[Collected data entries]
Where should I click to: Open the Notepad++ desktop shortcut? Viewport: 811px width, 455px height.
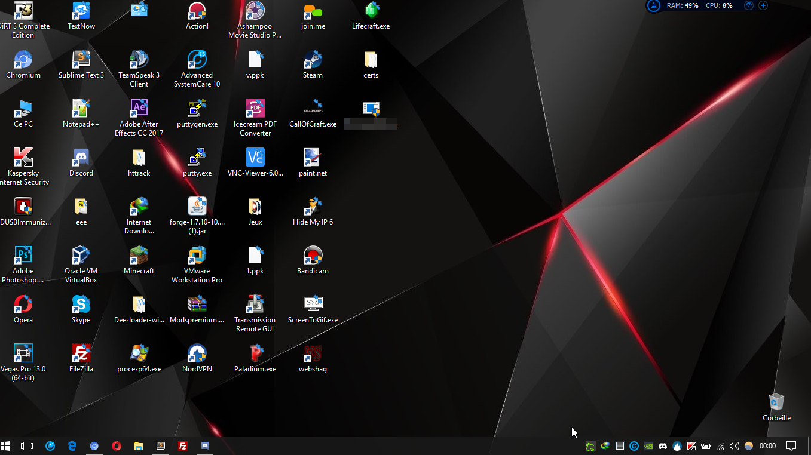pos(81,110)
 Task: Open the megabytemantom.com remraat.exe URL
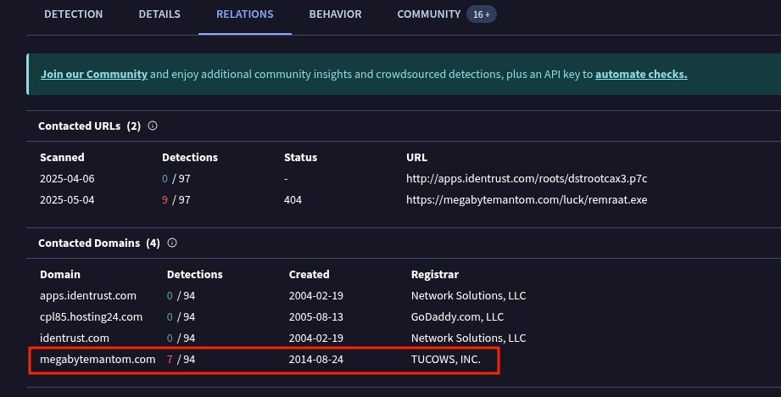pyautogui.click(x=527, y=199)
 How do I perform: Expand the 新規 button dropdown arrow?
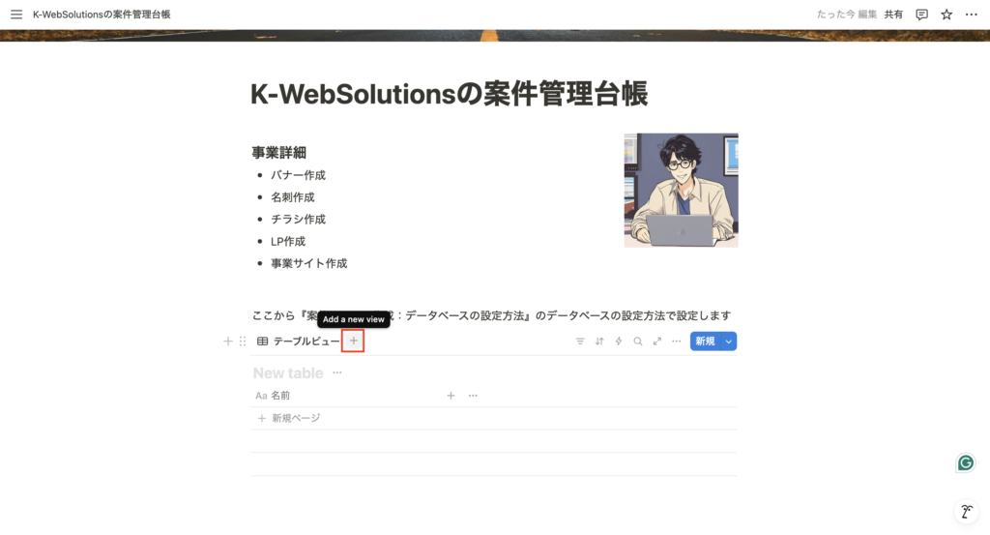coord(729,342)
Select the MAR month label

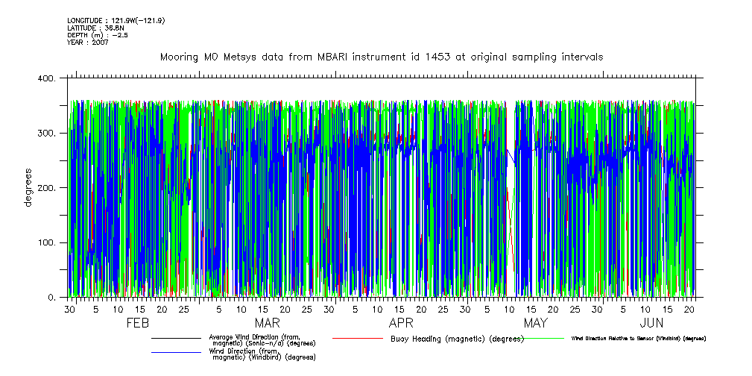[267, 323]
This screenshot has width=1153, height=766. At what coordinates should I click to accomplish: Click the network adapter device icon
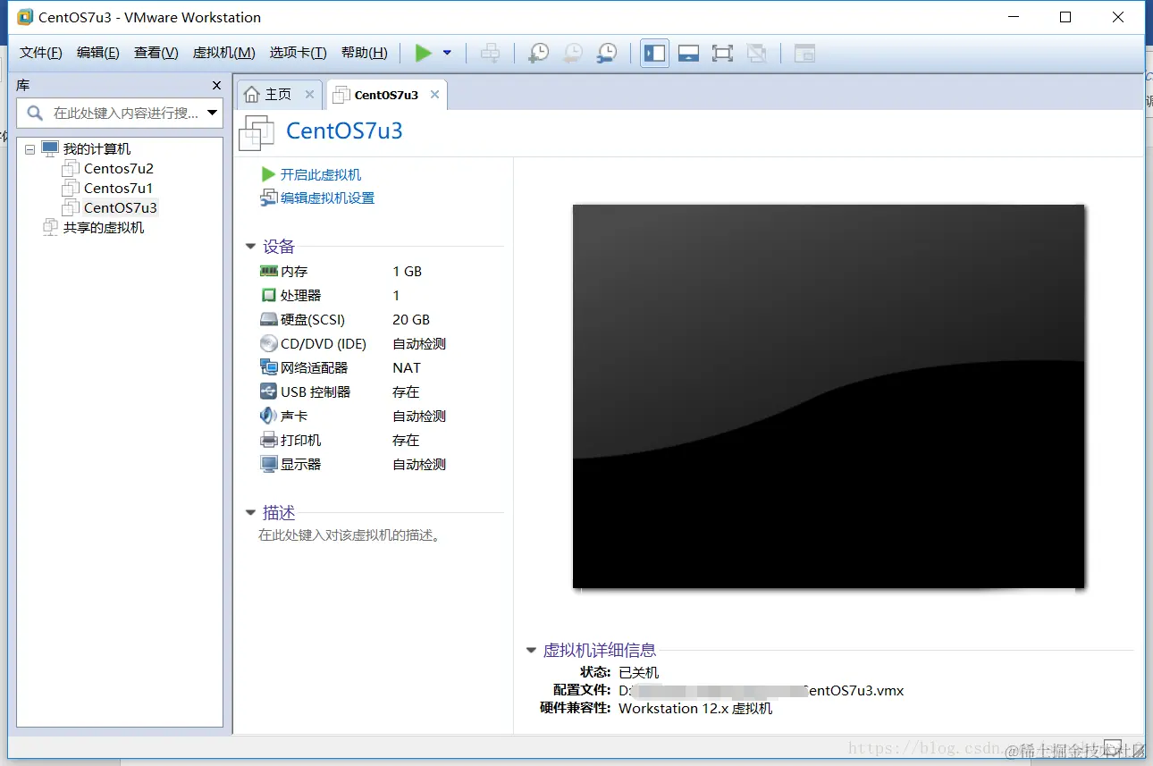point(269,367)
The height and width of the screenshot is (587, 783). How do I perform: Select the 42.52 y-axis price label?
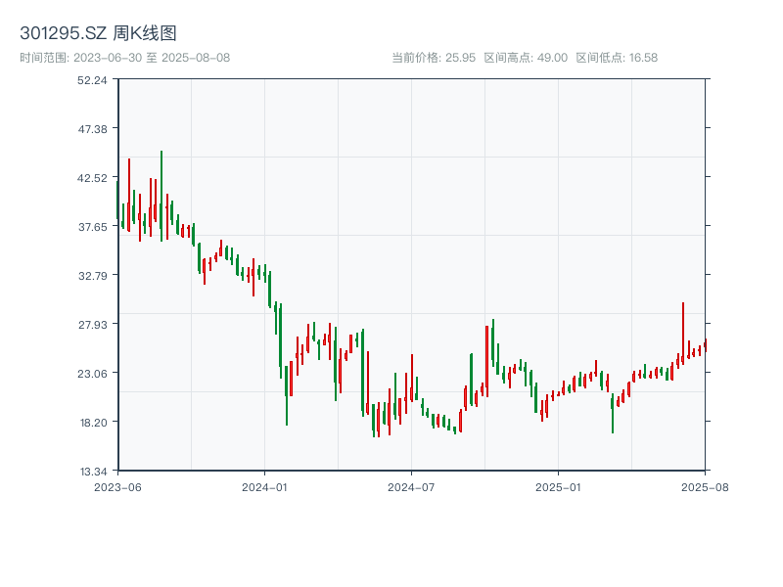pos(92,178)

Brief: Output every entry verbatim but skip the pictures.

Output of the task:
Where should I click to: Open the Notepad++ desktop shortcut? Viewport: 811px width, 455px height.
pos(81,110)
 Task: Open the megabytemantom.com remraat.exe URL
pyautogui.click(x=527, y=199)
 How do I perform: Expand the 新規 button dropdown arrow?
coord(729,342)
Select the MAR month label

[267, 323]
This screenshot has width=1153, height=766. At what coordinates should I click to accomplish: Click the network adapter device icon
point(269,367)
The height and width of the screenshot is (587, 783). How do I perform: Select the 42.52 y-axis price label?
pos(92,178)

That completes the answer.